An unwritten will must be made during last sickness of deceased and at his dwelling, or where he has resided ten days or more, except when he is taken sick from home and dies before his return; and it must be proved that the testator at the time of making the same called upon the witnesses or some of them to take notice, or bear witness that such was his will.-Section 6177.

Soldiers in actual military service and mariners and seamen at sea may dispose of personalty as before the code.-Section 6178.

No unwritten will can be probated until after fourteen days after the death of the testator and notice to widow and next of kin; and after six months no probate can be had unless the testamentary words or their substance were reduced to writing within six days after making of the same.-Sections 6179, 6180.

No. 2-Alaska.

[COMPILED LAWS, 1913.]

Every person twenty-one years of age and upwards, and of sound mind, may by last will devise all his or her property, saving to the widow her dower and to the husband his rights as tenant by curtesy.-Section 563.

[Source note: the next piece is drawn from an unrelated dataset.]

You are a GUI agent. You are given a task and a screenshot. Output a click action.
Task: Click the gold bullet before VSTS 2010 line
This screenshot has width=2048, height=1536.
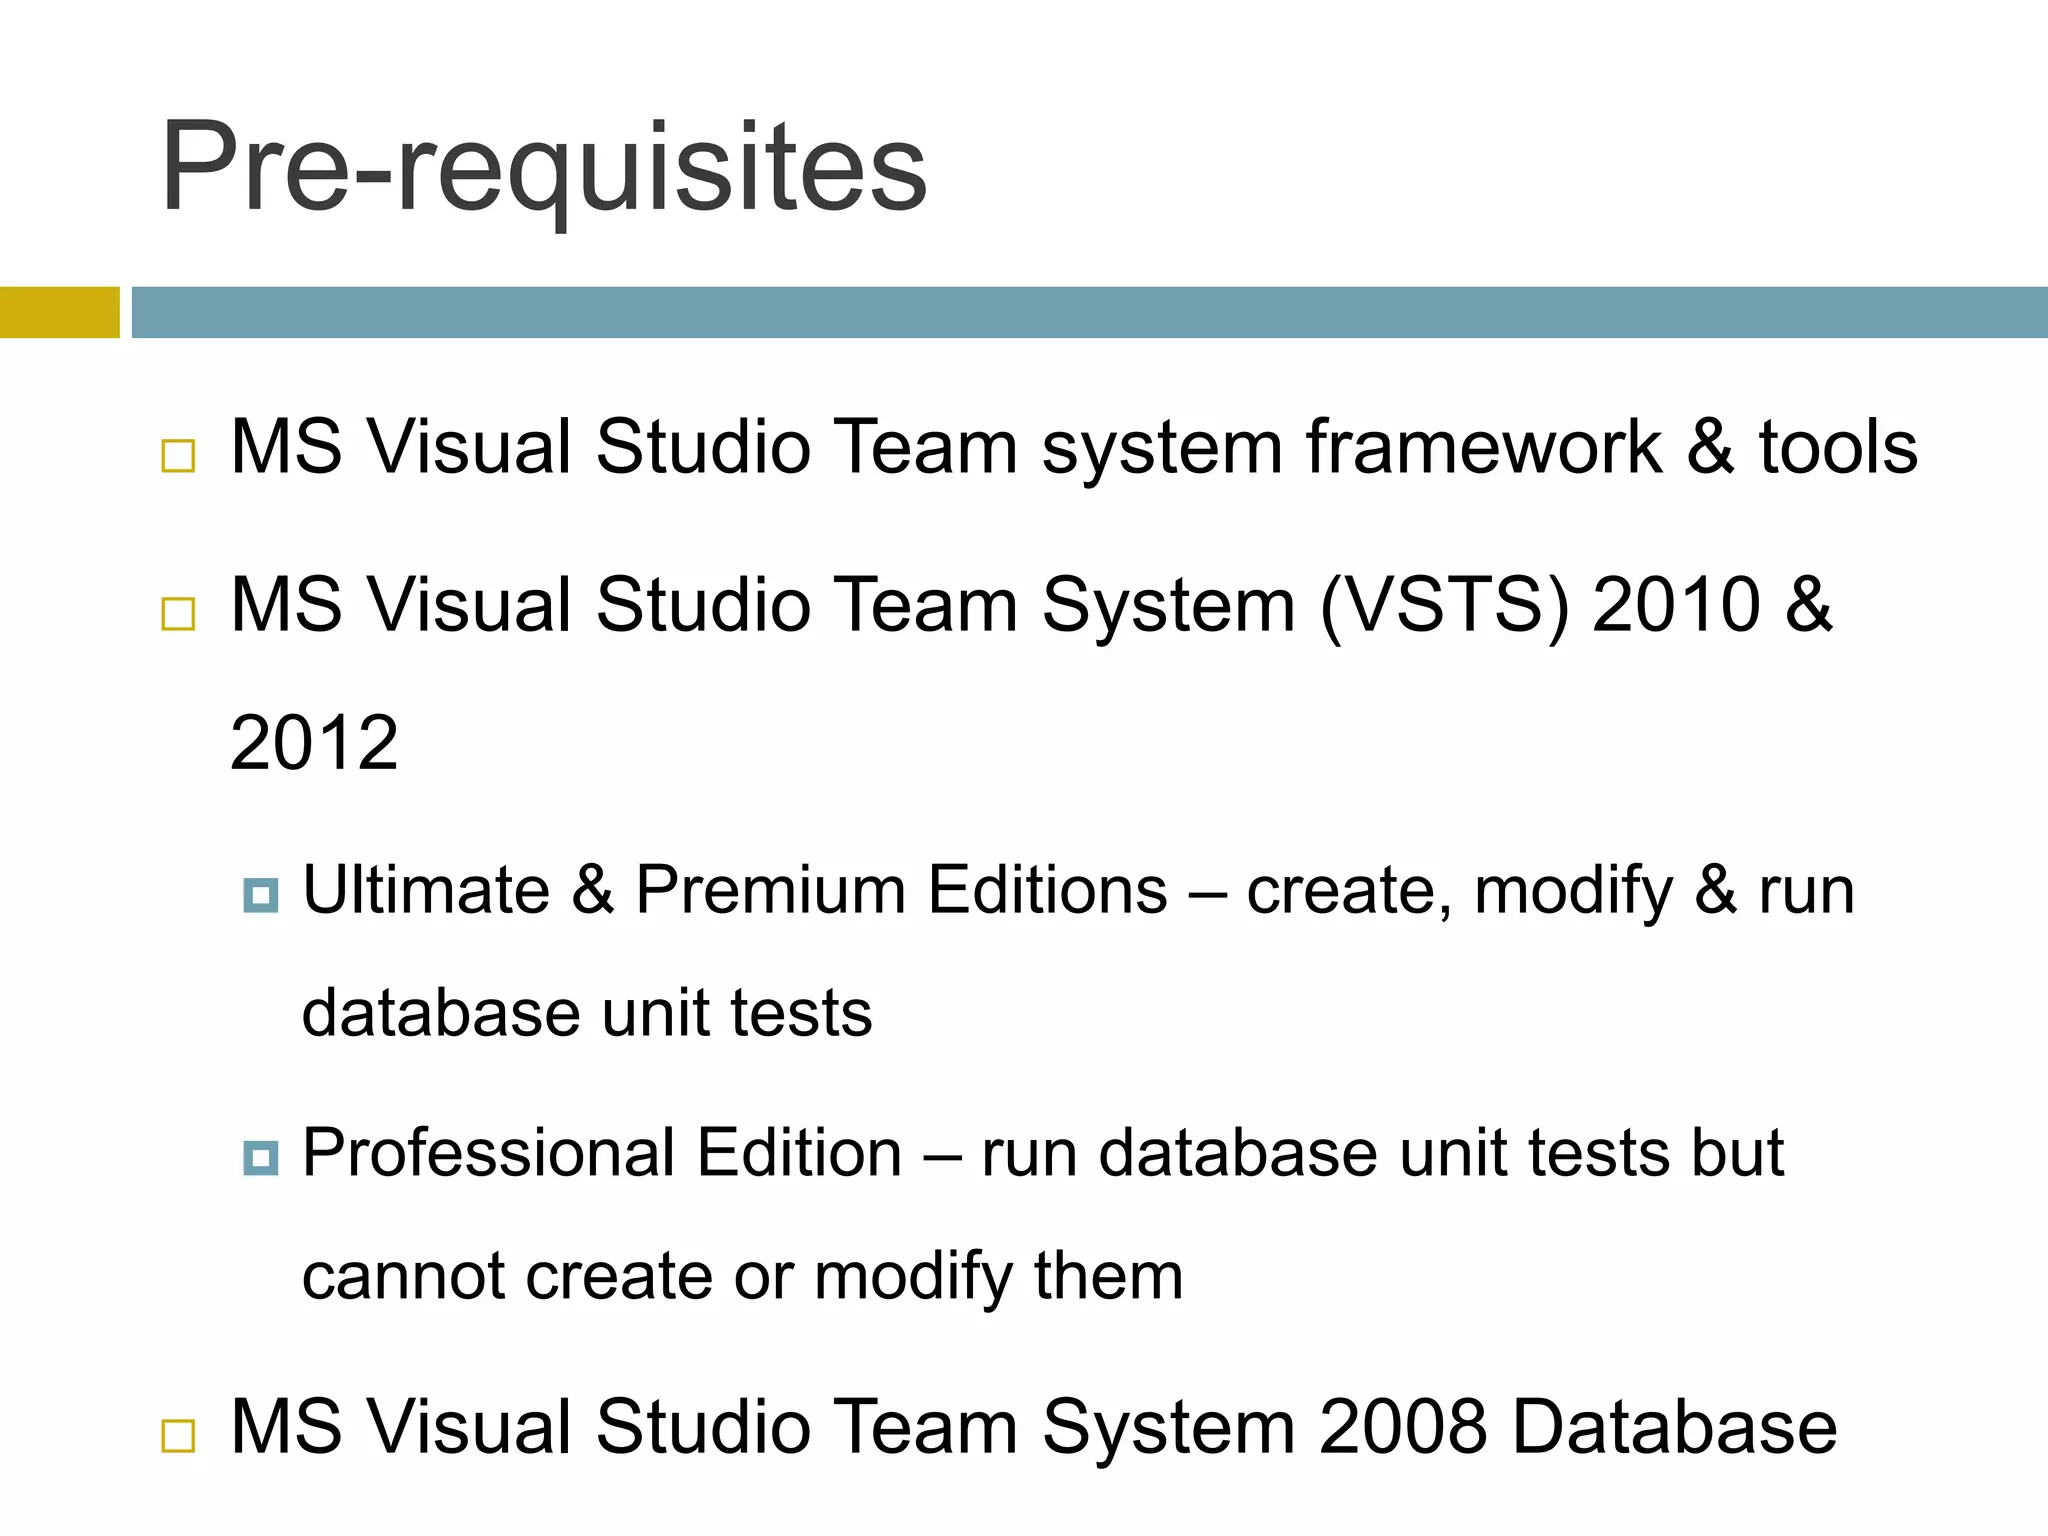tap(178, 614)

A will must be in writing, signed by the testator, or by some other person under his direction, in his presence, and shall be attested by two or more competent witnesses subscribing their names to the will in the presence of the testator.-Section 564.

A will is revoked by subsequent marriage and death of testator leaving issue, unless provision is made for the issue by settlement or by the will.-Section 565.

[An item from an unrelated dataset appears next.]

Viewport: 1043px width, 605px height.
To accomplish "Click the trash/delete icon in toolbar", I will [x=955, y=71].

The will of an unmarried person is revoked by subsequent marriage.-Section 566.

An agreement to convey devised property is not deemed a revocation of the devise.-Section 567.

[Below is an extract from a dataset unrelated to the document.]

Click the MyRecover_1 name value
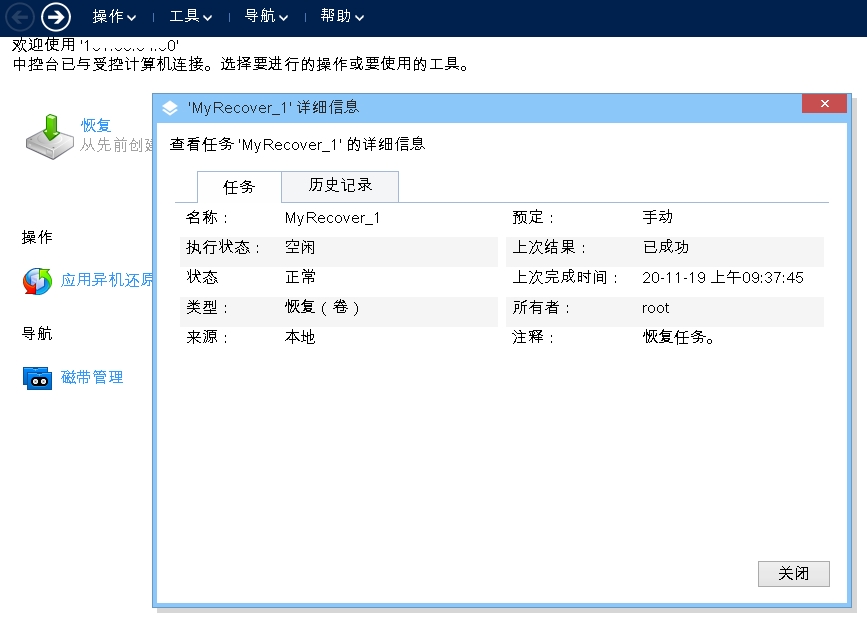This screenshot has height=629, width=867. coord(332,218)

A subsequent encumbrance of real or personal property by way of security, is not a revocation of a previous devise or bequest.-Section 568.

Where the will makes no provision for a child previously or subsequently born, such child takes as in case

of intestacy unless he shall have had an equal proportion of the testator's estate bestowed upon him in the testator's lifetime by way of advancement.-Sections 569, 570.

The issue of a deceased devisee takes the estate devised as such devisee would have taken in case he had survived the testator.-Section 571.

Revocation of a second will will not revive a first will unless the intention to revive appear, or unless the first will is republished.-Section 572.

Any mariner at sea or soldier in the military service may dispose of his wages or other personal property as he might have done by common law.-Section 573.

No proof shall be received of any nuncupative will unless it be offered within six months after speaking the testamentary words, nor unless the words or the substance thereof were reduced to writing thirty days after they were spoken.-Section 574.

No probate of any nuncupative will shall be granted for fourteen days after the death of the testator, nor unless the testamentary words or their substance be first committed to writing, and a citation issued to the widow, or the next of kin.-Section 575.

A last will must be in writing, except when made by a soldier in military service, or mariner at sea.-Section 592.

Gifts to subscribing witnesses are void, but do not affect the competency of the witnesses.-Section 579.

A subscribing witness may take so much of the estate as would have been distributed to him had the will not been sustained, but not to exceed the value of the devise or bequest made to him in the will.-Section 580.